■ **Problem description**
Give the number of lines in this listing that contain "each", with no other words.

■ **Supplied data**
============================================================

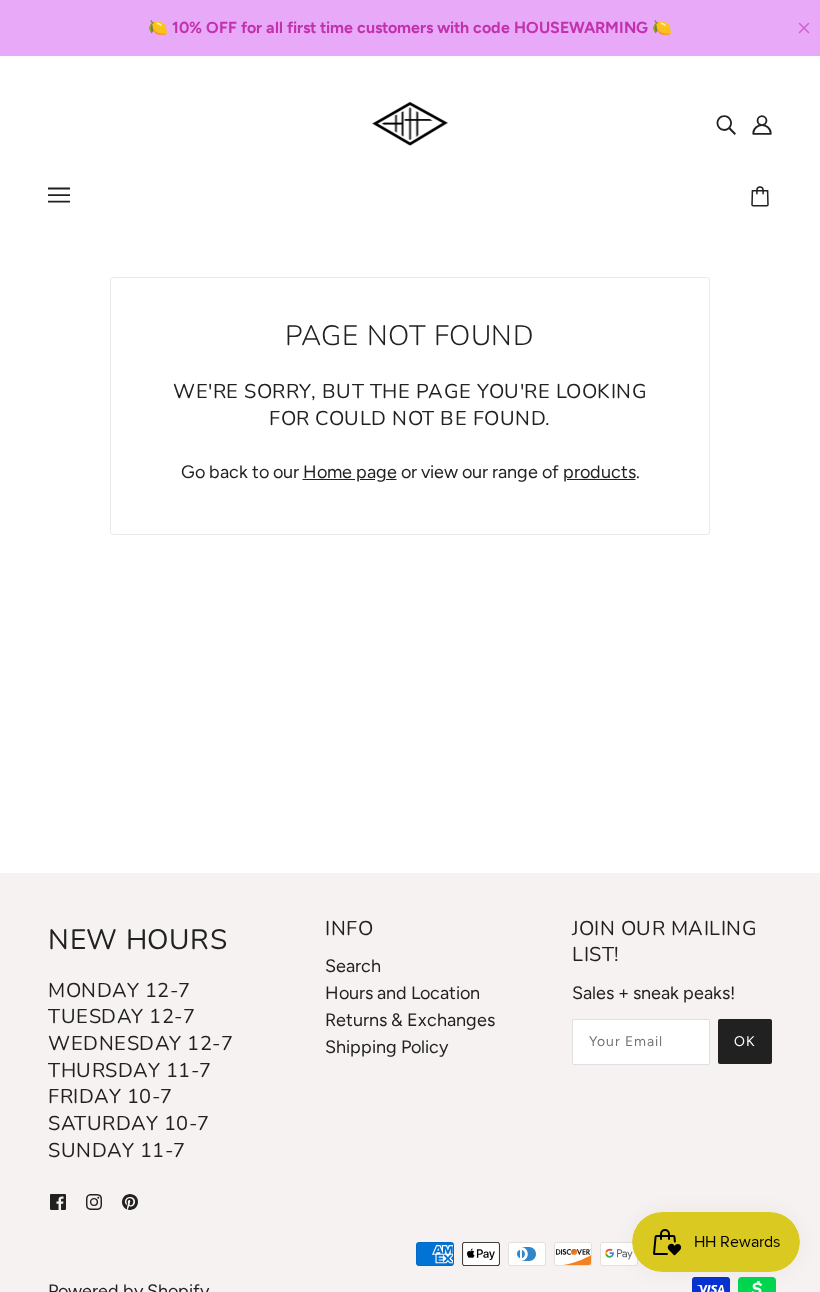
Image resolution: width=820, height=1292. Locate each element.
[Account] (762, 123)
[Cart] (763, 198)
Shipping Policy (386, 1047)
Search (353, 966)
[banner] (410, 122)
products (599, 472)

============================================================

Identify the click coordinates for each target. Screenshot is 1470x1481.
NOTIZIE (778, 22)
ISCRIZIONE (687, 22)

============================================================

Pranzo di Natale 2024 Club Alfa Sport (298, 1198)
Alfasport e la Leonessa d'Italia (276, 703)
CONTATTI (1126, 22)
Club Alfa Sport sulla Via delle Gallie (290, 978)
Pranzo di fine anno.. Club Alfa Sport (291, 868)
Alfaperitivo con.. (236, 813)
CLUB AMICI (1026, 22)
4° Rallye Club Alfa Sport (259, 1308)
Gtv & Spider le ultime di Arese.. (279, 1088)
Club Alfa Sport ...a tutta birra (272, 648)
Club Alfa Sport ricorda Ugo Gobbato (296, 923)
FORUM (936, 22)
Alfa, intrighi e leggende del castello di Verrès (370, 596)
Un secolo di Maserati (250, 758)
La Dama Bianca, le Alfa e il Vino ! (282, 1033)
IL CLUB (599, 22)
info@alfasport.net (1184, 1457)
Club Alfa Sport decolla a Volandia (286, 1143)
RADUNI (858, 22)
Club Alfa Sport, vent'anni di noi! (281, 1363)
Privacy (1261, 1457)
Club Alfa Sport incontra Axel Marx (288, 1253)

============================================================

■ **Written reply**
2